Task to complete >>
Reproduce exactly the stretch of lines running from the line with "Screen dimensions: 454x340" to the end of the entries below.
#### Records shown
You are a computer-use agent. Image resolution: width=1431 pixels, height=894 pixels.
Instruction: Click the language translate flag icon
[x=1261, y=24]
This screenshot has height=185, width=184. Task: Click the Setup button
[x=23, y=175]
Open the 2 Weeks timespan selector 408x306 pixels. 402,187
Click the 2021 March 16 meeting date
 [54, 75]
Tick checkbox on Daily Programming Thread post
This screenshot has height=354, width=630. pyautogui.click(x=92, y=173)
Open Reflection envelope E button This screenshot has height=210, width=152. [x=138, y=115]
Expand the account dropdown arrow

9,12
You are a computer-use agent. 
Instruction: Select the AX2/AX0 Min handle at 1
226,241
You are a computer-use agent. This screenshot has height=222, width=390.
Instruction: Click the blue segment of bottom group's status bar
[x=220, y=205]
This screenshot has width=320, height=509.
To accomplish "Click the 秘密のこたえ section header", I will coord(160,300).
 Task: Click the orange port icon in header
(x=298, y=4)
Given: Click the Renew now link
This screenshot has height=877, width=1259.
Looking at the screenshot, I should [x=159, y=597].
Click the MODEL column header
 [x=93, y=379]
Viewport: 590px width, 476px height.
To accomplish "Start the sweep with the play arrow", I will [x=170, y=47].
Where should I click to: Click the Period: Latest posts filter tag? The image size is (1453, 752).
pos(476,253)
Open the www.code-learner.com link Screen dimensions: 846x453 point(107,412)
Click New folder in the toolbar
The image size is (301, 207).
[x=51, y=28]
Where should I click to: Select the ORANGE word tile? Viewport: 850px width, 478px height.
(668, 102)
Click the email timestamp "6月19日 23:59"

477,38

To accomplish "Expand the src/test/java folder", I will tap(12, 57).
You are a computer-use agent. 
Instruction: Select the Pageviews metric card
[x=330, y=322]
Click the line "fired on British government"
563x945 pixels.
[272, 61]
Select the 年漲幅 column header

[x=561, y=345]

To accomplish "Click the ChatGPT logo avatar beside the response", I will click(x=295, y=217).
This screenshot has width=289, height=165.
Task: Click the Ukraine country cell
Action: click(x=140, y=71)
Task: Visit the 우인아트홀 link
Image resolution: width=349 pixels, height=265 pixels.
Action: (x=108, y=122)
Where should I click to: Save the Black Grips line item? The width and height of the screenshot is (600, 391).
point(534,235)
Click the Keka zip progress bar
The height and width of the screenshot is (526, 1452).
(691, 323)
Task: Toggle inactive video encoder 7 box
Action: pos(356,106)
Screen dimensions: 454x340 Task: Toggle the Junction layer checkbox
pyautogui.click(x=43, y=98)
########
Output of the exercise >>
Screen dimensions: 454x340 Task: Toggle the Junction layer checkbox
pyautogui.click(x=43, y=98)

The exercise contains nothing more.